Reproduce without alteration the stretch of records from the line containing "Given: Click the search magnifier icon" through the end of the records, both ends included.
· · · · · · ·
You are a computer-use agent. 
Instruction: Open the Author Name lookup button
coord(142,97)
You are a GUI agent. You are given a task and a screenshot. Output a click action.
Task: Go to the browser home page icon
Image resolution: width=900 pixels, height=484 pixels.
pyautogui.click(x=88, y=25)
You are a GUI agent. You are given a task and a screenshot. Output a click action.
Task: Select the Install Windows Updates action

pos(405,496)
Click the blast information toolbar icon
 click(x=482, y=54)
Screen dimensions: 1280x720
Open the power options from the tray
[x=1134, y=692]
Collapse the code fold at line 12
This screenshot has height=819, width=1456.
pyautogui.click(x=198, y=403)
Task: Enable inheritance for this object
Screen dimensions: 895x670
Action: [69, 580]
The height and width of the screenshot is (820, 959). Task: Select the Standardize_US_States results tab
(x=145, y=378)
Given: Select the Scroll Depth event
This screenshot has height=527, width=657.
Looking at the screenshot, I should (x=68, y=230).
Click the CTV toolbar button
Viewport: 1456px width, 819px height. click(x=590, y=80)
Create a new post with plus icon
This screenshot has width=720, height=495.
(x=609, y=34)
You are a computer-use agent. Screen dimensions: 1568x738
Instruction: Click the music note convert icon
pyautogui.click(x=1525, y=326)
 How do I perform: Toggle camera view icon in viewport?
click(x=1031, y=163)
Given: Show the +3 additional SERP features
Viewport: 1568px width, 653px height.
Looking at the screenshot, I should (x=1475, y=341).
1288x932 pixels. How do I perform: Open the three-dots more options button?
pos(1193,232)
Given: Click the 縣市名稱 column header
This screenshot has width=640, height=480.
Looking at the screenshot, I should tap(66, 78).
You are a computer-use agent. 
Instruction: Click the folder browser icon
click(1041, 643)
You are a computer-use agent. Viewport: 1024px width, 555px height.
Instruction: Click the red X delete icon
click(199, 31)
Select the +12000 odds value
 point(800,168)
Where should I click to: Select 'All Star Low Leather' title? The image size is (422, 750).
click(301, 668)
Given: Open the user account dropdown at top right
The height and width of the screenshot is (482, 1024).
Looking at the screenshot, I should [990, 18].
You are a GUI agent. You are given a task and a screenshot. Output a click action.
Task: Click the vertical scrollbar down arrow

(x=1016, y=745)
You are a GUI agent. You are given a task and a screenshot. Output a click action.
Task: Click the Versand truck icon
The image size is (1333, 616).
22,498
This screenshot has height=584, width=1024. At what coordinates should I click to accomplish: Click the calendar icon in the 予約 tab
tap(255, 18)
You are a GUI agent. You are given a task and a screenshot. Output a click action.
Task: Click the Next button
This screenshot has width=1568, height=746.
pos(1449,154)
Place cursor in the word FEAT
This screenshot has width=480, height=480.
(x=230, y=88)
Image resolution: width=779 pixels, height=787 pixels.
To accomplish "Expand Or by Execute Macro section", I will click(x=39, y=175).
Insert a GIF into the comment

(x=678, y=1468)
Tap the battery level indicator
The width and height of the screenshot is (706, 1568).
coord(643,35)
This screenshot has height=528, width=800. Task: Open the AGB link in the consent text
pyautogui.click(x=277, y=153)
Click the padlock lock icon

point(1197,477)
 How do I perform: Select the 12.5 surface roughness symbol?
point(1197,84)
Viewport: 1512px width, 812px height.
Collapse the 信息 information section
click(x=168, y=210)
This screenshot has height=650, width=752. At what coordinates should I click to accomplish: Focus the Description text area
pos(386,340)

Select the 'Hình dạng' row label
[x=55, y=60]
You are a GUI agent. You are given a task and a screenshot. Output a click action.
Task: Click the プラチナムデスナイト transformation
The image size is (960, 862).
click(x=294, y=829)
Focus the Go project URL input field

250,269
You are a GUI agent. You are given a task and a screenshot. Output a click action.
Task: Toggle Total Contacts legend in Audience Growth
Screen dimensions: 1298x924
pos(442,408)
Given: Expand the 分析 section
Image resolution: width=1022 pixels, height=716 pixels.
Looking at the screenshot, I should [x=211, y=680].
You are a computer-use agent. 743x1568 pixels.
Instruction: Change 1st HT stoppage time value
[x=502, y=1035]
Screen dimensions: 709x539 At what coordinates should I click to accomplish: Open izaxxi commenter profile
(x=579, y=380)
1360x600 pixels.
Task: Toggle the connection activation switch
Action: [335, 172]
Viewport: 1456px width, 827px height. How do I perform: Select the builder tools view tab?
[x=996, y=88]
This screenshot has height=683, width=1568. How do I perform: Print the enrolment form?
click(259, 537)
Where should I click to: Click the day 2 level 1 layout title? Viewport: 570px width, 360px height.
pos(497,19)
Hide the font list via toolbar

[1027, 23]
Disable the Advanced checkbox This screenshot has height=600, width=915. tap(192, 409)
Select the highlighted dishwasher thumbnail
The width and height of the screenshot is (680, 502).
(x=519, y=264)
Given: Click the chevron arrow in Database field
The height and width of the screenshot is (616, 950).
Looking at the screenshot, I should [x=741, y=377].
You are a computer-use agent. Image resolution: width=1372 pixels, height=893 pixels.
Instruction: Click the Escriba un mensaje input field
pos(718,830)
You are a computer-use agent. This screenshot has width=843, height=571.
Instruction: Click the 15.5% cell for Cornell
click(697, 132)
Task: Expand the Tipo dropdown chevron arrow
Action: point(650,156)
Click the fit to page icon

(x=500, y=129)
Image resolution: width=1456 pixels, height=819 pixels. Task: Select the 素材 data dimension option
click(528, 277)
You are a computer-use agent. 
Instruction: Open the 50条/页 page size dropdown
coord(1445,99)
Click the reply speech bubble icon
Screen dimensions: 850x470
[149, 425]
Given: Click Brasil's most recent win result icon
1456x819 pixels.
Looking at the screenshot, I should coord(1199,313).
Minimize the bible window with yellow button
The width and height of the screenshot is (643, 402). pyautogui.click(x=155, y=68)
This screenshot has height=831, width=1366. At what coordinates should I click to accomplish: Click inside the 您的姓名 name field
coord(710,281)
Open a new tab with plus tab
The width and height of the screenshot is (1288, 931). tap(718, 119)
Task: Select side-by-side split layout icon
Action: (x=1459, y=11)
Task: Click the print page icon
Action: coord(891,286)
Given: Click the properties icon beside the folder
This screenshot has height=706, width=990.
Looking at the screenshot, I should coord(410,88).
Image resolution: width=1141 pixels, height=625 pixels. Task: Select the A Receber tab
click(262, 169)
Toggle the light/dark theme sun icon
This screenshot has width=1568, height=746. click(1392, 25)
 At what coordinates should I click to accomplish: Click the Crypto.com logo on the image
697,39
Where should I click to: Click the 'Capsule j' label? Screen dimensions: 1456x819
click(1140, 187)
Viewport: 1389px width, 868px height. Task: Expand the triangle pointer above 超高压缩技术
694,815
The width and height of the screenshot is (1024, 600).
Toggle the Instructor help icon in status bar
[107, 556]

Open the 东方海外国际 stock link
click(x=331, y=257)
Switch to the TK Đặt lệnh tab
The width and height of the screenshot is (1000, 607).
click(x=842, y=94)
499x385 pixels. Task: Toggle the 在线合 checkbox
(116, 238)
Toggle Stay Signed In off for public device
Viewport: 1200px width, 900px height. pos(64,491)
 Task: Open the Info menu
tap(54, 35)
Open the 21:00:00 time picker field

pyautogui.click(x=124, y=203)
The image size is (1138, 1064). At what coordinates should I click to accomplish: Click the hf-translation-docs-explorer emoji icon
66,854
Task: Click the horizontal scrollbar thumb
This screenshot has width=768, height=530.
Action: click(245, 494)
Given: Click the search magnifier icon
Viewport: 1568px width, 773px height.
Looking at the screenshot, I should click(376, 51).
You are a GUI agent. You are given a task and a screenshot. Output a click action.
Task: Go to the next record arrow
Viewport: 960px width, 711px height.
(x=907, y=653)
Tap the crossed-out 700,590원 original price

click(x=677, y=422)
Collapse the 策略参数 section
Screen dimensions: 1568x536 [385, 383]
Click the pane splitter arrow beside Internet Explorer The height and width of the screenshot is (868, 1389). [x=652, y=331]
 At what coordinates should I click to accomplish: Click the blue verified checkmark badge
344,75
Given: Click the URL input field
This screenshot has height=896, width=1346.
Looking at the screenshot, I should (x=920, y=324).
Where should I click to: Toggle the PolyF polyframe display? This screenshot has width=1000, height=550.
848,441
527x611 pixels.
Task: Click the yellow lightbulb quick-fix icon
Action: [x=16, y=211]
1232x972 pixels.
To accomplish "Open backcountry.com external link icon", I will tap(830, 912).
· · · · · · ·
RESPONSE FOR THIS EXERCISE ▸
Given: Click the search magnifier icon
Viewport: 1568px width, 773px height.
Looking at the screenshot, I should click(376, 51).
You are a GUI agent. You are given a task and a screenshot. Output a click action.
Task: Go to the next record arrow
Viewport: 960px width, 711px height.
(x=907, y=653)
Tap the crossed-out 700,590원 original price

click(x=677, y=422)
Collapse the 策略参数 section
Screen dimensions: 1568x536 [385, 383]
Click the pane splitter arrow beside Internet Explorer The height and width of the screenshot is (868, 1389). [x=652, y=331]
 At what coordinates should I click to accomplish: Click the blue verified checkmark badge
344,75
Given: Click the URL input field
This screenshot has height=896, width=1346.
Looking at the screenshot, I should (x=920, y=324).
Where should I click to: Toggle the PolyF polyframe display? This screenshot has width=1000, height=550.
848,441
527x611 pixels.
Task: Click the yellow lightbulb quick-fix icon
Action: [x=16, y=211]
1232x972 pixels.
To accomplish "Open backcountry.com external link icon", I will tap(830, 912).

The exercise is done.